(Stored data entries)

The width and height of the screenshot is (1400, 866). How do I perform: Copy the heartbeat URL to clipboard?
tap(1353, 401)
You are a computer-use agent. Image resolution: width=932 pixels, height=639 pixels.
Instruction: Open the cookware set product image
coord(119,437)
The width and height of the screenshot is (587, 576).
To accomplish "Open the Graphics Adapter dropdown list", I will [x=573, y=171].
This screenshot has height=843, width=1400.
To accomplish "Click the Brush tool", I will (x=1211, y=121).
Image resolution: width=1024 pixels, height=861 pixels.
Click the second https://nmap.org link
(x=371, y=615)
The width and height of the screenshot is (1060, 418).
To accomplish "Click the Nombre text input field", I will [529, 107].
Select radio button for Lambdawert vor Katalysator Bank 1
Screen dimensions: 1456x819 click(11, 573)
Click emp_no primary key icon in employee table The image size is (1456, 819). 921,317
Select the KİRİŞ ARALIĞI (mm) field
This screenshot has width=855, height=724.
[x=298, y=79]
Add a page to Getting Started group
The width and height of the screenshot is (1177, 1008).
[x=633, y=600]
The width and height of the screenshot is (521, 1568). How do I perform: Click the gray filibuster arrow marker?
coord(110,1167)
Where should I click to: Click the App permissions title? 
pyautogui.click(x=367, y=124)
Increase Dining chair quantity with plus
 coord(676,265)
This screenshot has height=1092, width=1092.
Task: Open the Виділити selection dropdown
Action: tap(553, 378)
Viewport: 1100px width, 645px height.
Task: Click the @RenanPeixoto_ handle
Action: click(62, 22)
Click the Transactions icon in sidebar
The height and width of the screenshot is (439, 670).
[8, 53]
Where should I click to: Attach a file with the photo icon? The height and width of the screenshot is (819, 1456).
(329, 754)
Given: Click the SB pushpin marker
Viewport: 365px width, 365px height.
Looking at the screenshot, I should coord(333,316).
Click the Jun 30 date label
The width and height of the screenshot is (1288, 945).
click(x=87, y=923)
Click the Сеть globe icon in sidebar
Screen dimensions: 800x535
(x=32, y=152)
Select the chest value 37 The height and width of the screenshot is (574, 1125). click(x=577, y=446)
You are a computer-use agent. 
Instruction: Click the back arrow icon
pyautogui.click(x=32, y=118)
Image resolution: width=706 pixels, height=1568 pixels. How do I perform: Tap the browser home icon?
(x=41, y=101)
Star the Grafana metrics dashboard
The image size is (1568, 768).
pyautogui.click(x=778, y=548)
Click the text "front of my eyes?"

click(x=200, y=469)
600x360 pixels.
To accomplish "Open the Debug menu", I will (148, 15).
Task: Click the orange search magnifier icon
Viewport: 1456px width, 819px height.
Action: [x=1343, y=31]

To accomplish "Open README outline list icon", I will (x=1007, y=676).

* **PROMPT**: Reproduce all of the stored data entries above line for line, without any alteration.

* **RESULT OF THIS EXERCISE**:
The width and height of the screenshot is (1400, 866). How do I perform: Copy the heartbeat URL to clipboard?
tap(1353, 401)
You are a computer-use agent. Image resolution: width=932 pixels, height=639 pixels.
Instruction: Open the cookware set product image
coord(119,437)
The width and height of the screenshot is (587, 576).
To accomplish "Open the Graphics Adapter dropdown list", I will [x=573, y=171].
This screenshot has height=843, width=1400.
To accomplish "Click the Brush tool", I will (x=1211, y=121).
Image resolution: width=1024 pixels, height=861 pixels.
Click the second https://nmap.org link
(x=371, y=615)
The width and height of the screenshot is (1060, 418).
To accomplish "Click the Nombre text input field", I will [529, 107].
Select radio button for Lambdawert vor Katalysator Bank 1
Screen dimensions: 1456x819 click(11, 573)
Click emp_no primary key icon in employee table The image size is (1456, 819). 921,317
Select the KİRİŞ ARALIĞI (mm) field
This screenshot has width=855, height=724.
[x=298, y=79]
Add a page to Getting Started group
The width and height of the screenshot is (1177, 1008).
[x=633, y=600]
The width and height of the screenshot is (521, 1568). How do I perform: Click the gray filibuster arrow marker?
coord(110,1167)
Where should I click to: Click the App permissions title? 
pyautogui.click(x=367, y=124)
Increase Dining chair quantity with plus
 coord(676,265)
This screenshot has height=1092, width=1092.
Task: Open the Виділити selection dropdown
Action: tap(553, 378)
Viewport: 1100px width, 645px height.
Task: Click the @RenanPeixoto_ handle
Action: click(62, 22)
Click the Transactions icon in sidebar
The height and width of the screenshot is (439, 670).
[8, 53]
Where should I click to: Attach a file with the photo icon? The height and width of the screenshot is (819, 1456).
(329, 754)
Given: Click the SB pushpin marker
Viewport: 365px width, 365px height.
Looking at the screenshot, I should coord(333,316).
Click the Jun 30 date label
The width and height of the screenshot is (1288, 945).
click(x=87, y=923)
Click the Сеть globe icon in sidebar
Screen dimensions: 800x535
(x=32, y=152)
Select the chest value 37 The height and width of the screenshot is (574, 1125). click(x=577, y=446)
You are a computer-use agent. 
Instruction: Click the back arrow icon
pyautogui.click(x=32, y=118)
Image resolution: width=706 pixels, height=1568 pixels. How do I perform: Tap the browser home icon?
(x=41, y=101)
Star the Grafana metrics dashboard
The image size is (1568, 768).
pyautogui.click(x=778, y=548)
Click the text "front of my eyes?"

click(x=200, y=469)
600x360 pixels.
To accomplish "Open the Debug menu", I will (148, 15).
Task: Click the orange search magnifier icon
Viewport: 1456px width, 819px height.
Action: [x=1343, y=31]

To accomplish "Open README outline list icon", I will (x=1007, y=676).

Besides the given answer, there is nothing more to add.